Fast forward two months later and… it’s incredible how much truth there is to Barbera’s statement. Le Samouraï is a constant influence upon the filmography of Fincher, but in the case of The Killer, the similarities aren’t just impacting the visual level of the film, its camera movements and framing choices, but they also extend onto the narrative plain (another cause being the eponymous comic book series by Alexis Nolent, which was its source material.)

Here, we face a protagonist who is reserved, silent, constructed in the vein of Alain Delon’s solitary Jef Costello, but is nameless (if one is to set aside the various fake names that he uses for himself). A freelance assassin who kills time while waiting for his targets to align with the sightline of his gun, the character performed by Michael Fassbender is a man who has become complacent with his role as a small cog within the larger machine of criminality. Or maybe he’s just a little bit lazy – why bother when you can also make money this way? He doesn’t even think about motives – his victims are the problem of his clients. “Only fight the battles that you are prepared to fight”, he often says to himself, a monologue that is read by Fassbender in a cold, automatic tone, which he seems to have borrowed from another one of his characters, David, the android in the final two films in the Alien series. What is interesting about this monologue that traverses the better part of the film is the fact that, in its absence, The Killer functions exactly like Le Samouraï and other French films from the sixties, from Le trou to Le cercle rouge, where silence is primordial, and the deeds of the anti-heroes are documented minutely, in real-time, thus inviting spectators to become their accomplices.

In the first sequence, for example, which finds the protagonist at work, the dialogue is almost absent (or if it exists, it’s irrelevant – it’s mere small talk), and the sounds and music are diegetic (soon enough, we find out that our assassin likes to get his work done while listening to The Smiths). The monologue which we listen to as we witness the sniper’s calculated preparation of killing a millionaire in the building across the street, has a certain air of smugness. This killer is so confident in his experience and excellent services, that it’s truly surprising and unexpectedly funny to see how, when, at the end of such a painstaking and controlled process, he misses his target due to human error. Because The Killer isn’t just Melville 2.0: it’s also classic Fincher, a witty sequel to The Girl with the Dragon Tattoo that finds its director flirting with both B-series movies and a level of craftiness and black humor that is A+ in quality. This failure, which is something new to him, is so shocking that the protagonist seems much more worried about the possibility that he might not be as good as he thought, than the probable consequences of his failed mission – which include a brutal attack on his girlfriend, whom he thought was safe in the Dominican Republic.

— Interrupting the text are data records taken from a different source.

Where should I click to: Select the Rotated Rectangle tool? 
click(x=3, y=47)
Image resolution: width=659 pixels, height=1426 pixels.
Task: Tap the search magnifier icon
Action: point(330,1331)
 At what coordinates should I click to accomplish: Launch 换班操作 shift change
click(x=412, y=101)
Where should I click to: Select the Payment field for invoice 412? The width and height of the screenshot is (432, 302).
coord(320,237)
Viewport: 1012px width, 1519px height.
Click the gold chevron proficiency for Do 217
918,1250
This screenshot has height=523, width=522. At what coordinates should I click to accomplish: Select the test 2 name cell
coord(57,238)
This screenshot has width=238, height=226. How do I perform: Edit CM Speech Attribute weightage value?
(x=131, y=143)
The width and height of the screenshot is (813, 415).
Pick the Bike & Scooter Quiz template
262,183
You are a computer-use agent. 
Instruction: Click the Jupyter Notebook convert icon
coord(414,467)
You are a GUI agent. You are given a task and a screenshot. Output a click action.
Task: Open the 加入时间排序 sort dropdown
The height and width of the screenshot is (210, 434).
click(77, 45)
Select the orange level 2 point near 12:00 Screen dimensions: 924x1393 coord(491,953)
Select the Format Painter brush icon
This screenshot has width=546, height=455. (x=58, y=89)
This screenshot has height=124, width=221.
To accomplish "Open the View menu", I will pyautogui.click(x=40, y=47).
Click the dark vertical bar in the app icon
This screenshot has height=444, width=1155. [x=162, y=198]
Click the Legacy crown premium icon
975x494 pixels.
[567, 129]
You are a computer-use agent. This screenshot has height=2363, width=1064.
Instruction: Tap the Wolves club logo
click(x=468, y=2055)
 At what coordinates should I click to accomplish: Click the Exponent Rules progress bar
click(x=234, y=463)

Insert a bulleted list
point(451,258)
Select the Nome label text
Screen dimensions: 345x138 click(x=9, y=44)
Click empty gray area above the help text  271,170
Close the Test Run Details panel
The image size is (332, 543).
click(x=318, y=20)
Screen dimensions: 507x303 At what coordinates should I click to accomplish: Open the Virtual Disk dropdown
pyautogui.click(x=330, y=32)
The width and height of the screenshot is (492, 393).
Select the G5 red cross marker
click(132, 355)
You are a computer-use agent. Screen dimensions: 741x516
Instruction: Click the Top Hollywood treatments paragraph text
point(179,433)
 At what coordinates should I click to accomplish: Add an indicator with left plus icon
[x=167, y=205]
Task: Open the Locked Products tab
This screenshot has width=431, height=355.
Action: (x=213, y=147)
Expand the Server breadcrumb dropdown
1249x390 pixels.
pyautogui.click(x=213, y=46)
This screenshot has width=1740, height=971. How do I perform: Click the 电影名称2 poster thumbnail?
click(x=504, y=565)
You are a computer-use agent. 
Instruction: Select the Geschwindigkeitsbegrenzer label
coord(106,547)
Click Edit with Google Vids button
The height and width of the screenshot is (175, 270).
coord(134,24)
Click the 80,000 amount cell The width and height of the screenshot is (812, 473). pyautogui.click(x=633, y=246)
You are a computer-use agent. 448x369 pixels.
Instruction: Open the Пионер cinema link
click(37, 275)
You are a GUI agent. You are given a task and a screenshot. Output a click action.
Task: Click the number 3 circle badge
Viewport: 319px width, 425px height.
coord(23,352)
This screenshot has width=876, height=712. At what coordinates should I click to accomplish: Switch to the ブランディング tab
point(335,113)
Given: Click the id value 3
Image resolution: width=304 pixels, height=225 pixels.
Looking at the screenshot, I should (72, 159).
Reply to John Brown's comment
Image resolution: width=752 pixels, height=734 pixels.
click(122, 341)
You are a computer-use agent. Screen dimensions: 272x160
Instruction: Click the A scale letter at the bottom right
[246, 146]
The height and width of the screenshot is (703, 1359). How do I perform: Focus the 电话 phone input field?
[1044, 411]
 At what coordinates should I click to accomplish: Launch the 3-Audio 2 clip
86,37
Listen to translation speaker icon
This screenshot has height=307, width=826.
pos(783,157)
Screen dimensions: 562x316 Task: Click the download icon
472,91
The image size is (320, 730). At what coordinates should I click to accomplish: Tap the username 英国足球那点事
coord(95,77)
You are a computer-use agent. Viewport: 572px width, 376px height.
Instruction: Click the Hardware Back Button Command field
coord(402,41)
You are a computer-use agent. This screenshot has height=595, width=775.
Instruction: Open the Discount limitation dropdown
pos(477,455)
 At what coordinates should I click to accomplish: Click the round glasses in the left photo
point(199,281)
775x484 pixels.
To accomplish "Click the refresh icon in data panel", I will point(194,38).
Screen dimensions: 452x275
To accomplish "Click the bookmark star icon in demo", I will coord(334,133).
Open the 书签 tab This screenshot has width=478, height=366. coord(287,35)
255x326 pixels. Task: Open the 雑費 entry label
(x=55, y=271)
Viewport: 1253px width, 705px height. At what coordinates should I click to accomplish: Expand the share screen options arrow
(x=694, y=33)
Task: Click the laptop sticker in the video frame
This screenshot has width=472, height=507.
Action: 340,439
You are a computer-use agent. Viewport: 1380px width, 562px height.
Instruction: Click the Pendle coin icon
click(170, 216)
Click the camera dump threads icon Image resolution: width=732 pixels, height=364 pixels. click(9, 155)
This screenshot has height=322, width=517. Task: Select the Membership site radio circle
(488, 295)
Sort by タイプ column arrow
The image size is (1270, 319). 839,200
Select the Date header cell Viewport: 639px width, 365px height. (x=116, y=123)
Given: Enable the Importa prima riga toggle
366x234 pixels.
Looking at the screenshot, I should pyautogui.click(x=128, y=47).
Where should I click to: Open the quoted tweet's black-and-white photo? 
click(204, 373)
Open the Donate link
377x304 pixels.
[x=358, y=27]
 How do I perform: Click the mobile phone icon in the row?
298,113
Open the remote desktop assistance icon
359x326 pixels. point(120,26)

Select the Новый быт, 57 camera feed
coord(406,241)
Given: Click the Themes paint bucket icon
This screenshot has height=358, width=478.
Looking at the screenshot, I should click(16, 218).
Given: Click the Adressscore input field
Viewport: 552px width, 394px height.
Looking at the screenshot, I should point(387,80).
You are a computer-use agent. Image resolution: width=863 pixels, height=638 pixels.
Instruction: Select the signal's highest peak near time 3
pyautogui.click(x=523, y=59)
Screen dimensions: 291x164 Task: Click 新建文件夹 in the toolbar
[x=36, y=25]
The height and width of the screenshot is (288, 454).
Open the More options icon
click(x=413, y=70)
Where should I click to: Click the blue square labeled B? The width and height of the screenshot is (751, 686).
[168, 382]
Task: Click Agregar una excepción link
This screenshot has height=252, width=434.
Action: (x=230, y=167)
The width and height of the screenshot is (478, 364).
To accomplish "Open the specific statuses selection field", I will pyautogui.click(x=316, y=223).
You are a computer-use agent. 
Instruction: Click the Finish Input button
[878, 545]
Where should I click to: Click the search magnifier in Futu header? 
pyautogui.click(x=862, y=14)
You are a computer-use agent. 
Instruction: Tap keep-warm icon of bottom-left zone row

But, in contrast to his underrated adaptation of Stieg Larsson, and that’s probably the film’s only downside, The Killer is quite simple: the main narrative thread, which closely follows the tropes of a revenge thriller, is linear and has no flourishes in its script; a skeleton that has just a little bit of flesh too, so that it cannot be considered a mere skeleton. The protagonist’s final choice, which comes after two hours that pass imperceptibly, functions following the monologue that contradicts his on-screen actions, but it seems to rob the film of a climax. But the fact that a film is simple doesn’t mean that it’s also simplistic: The Killer works as a meta-commentary on Fincher’s filmography and his perfectionist style of work, while also making several observations on the sideline about the limits of control, work and technology, death and capitalism (the assassin orders his incriminating tools from an Amazon locker).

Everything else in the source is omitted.